**WRITTEN INSTRUCTION**
Please number each line of the listing below as a list, leaving out the blank lines.

**EXERCISE INPUTS**
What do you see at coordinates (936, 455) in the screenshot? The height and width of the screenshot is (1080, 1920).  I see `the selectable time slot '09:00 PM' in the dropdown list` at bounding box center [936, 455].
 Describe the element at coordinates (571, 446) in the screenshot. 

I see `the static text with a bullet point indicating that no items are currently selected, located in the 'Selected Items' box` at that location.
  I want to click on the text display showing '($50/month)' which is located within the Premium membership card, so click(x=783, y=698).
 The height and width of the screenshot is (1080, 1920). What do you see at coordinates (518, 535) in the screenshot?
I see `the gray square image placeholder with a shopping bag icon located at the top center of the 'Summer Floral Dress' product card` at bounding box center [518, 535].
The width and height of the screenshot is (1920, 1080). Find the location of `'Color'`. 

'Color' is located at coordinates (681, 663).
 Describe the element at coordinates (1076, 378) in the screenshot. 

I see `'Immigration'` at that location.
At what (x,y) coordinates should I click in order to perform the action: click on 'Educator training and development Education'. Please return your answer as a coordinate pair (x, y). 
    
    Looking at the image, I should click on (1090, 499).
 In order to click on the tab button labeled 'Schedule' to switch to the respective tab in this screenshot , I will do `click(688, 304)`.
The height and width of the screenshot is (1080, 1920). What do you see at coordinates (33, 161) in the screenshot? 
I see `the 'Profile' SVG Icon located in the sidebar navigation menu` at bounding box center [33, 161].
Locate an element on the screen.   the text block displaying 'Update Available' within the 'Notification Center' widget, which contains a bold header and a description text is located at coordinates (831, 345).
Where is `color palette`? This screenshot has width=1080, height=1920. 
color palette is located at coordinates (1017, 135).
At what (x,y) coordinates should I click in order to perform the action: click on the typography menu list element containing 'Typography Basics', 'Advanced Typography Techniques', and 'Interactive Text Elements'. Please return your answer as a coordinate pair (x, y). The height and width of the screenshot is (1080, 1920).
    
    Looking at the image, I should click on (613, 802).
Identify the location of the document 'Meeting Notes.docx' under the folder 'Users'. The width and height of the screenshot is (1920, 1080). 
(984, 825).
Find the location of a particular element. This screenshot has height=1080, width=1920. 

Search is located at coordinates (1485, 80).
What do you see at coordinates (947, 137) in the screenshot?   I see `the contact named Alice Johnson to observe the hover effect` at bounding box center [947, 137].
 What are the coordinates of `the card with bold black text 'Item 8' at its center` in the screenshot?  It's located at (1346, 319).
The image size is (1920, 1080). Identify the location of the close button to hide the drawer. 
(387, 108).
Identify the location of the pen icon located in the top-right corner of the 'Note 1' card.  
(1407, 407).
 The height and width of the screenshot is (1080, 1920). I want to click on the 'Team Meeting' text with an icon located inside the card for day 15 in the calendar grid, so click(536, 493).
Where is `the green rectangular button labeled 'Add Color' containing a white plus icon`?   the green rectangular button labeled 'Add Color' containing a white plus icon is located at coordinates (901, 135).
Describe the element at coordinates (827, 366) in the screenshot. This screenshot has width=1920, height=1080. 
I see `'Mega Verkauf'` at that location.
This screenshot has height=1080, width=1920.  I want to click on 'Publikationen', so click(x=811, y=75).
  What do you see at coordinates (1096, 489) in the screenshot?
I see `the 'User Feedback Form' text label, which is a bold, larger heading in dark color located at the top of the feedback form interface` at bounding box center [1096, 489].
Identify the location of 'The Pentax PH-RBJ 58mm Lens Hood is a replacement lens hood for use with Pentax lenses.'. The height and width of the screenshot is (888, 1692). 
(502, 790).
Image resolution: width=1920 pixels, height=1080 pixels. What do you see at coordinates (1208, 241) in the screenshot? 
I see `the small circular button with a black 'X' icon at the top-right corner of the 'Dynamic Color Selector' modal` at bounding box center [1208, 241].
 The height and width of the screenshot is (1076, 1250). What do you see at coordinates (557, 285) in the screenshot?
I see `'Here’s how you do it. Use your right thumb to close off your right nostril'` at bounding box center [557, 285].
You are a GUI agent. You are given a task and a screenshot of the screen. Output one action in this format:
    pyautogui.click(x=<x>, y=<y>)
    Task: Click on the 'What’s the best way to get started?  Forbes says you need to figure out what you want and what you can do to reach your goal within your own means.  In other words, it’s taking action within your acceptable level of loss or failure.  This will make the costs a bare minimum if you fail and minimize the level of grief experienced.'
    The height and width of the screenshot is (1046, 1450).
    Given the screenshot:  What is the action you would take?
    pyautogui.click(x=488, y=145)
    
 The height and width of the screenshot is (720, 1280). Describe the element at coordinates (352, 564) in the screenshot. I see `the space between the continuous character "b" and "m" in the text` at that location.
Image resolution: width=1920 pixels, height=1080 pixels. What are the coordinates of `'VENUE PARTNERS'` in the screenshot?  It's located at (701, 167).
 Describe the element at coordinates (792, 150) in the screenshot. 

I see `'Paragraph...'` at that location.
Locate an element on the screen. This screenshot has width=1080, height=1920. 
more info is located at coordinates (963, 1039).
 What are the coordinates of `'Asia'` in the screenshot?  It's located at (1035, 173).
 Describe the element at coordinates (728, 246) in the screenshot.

**FINAL RESULT**
1. What do you see at coordinates (936, 455) in the screenshot? The height and width of the screenshot is (1080, 1920).  I see `the selectable time slot '09:00 PM' in the dropdown list` at bounding box center [936, 455].
2.  Describe the element at coordinates (571, 446) in the screenshot. 
3. I see `the static text with a bullet point indicating that no items are currently selected, located in the 'Selected Items' box` at that location.
4.   I want to click on the text display showing '($50/month)' which is located within the Premium membership card, so click(x=783, y=698).
5.  The height and width of the screenshot is (1080, 1920). What do you see at coordinates (518, 535) in the screenshot?
6. I see `the gray square image placeholder with a shopping bag icon located at the top center of the 'Summer Floral Dress' product card` at bounding box center [518, 535].
7. The width and height of the screenshot is (1920, 1080). Find the location of `'Color'`. 
8. 'Color' is located at coordinates (681, 663).
9.  Describe the element at coordinates (1076, 378) in the screenshot. 
10. I see `'Immigration'` at that location.
11. At what (x,y) coordinates should I click in order to perform the action: click on 'Educator training and development Education'. Please return your answer as a coordinate pair (x, y). 
12.     Looking at the image, I should click on (1090, 499).
13.  In order to click on the tab button labeled 'Schedule' to switch to the respective tab in this screenshot , I will do `click(688, 304)`.
14. The height and width of the screenshot is (1080, 1920). What do you see at coordinates (33, 161) in the screenshot? 
15. I see `the 'Profile' SVG Icon located in the sidebar navigation menu` at bounding box center [33, 161].
16. Locate an element on the screen.   the text block displaying 'Update Available' within the 'Notification Center' widget, which contains a bold header and a description text is located at coordinates (831, 345).
17. Where is `color palette`? This screenshot has width=1080, height=1920. 
18. color palette is located at coordinates (1017, 135).
19. At what (x,y) coordinates should I click in order to perform the action: click on the typography menu list element containing 'Typography Basics', 'Advanced Typography Techniques', and 'Interactive Text Elements'. Please return your answer as a coordinate pair (x, y). The height and width of the screenshot is (1080, 1920).
20.     Looking at the image, I should click on (613, 802).
21. Identify the location of the document 'Meeting Notes.docx' under the folder 'Users'. The width and height of the screenshot is (1920, 1080). 
22. (984, 825).
23. Find the location of a particular element. This screenshot has height=1080, width=1920. 
24. Search is located at coordinates (1485, 80).
25. What do you see at coordinates (947, 137) in the screenshot?   I see `the contact named Alice Johnson to observe the hover effect` at bounding box center [947, 137].
26.  What are the coordinates of `the card with bold black text 'Item 8' at its center` in the screenshot?  It's located at (1346, 319).
27. The image size is (1920, 1080). Identify the location of the close button to hide the drawer. 
28. (387, 108).
29. Identify the location of the pen icon located in the top-right corner of the 'Note 1' card.  
30. (1407, 407).
31.  The height and width of the screenshot is (1080, 1920). I want to click on the 'Team Meeting' text with an icon located inside the card for day 15 in the calendar grid, so click(536, 493).
32. Where is `the green rectangular button labeled 'Add Color' containing a white plus icon`?   the green rectangular button labeled 'Add Color' containing a white plus icon is located at coordinates (901, 135).
33. Describe the element at coordinates (827, 366) in the screenshot. This screenshot has width=1920, height=1080. 
34. I see `'Mega Verkauf'` at that location.
35. This screenshot has height=1080, width=1920.  I want to click on 'Publikationen', so click(x=811, y=75).
36.   What do you see at coordinates (1096, 489) in the screenshot?
37. I see `the 'User Feedback Form' text label, which is a bold, larger heading in dark color located at the top of the feedback form interface` at bounding box center [1096, 489].
38. Identify the location of 'The Pentax PH-RBJ 58mm Lens Hood is a replacement lens hood for use with Pentax lenses.'. The height and width of the screenshot is (888, 1692). 
39. (502, 790).
40. Image resolution: width=1920 pixels, height=1080 pixels. What do you see at coordinates (1208, 241) in the screenshot? 
41. I see `the small circular button with a black 'X' icon at the top-right corner of the 'Dynamic Color Selector' modal` at bounding box center [1208, 241].
42.  The height and width of the screenshot is (1076, 1250). What do you see at coordinates (557, 285) in the screenshot?
43. I see `'Here’s how you do it. Use your right thumb to close off your right nostril'` at bounding box center [557, 285].
44. You are a GUI agent. You are given a task and a screenshot of the screen. Output one action in this format:
45.     pyautogui.click(x=<x>, y=<y>)
46.     Task: Click on the 'What’s the best way to get started?  Forbes says you need to figure out what you want and what you can do to reach your goal within your own means.  In other words, it’s taking action within your acceptable level of loss or failure.  This will make the costs a bare minimum if you fail and minimize the level of grief experienced.'
47.     The height and width of the screenshot is (1046, 1450).
48.     Given the screenshot:  What is the action you would take?
49.     pyautogui.click(x=488, y=145)
50.  The height and width of the screenshot is (720, 1280). Describe the element at coordinates (352, 564) in the screenshot. I see `the space between the continuous character "b" and "m" in the text` at that location.
51. Image resolution: width=1920 pixels, height=1080 pixels. What are the coordinates of `'VENUE PARTNERS'` in the screenshot?  It's located at (701, 167).
52.  Describe the element at coordinates (792, 150) in the screenshot. 
53. I see `'Paragraph...'` at that location.
54. Locate an element on the screen. This screenshot has width=1080, height=1920. 
55. more info is located at coordinates (963, 1039).
56.  What are the coordinates of `'Asia'` in the screenshot?  It's located at (1035, 173).
57.  Describe the element at coordinates (728, 246) in the screenshot.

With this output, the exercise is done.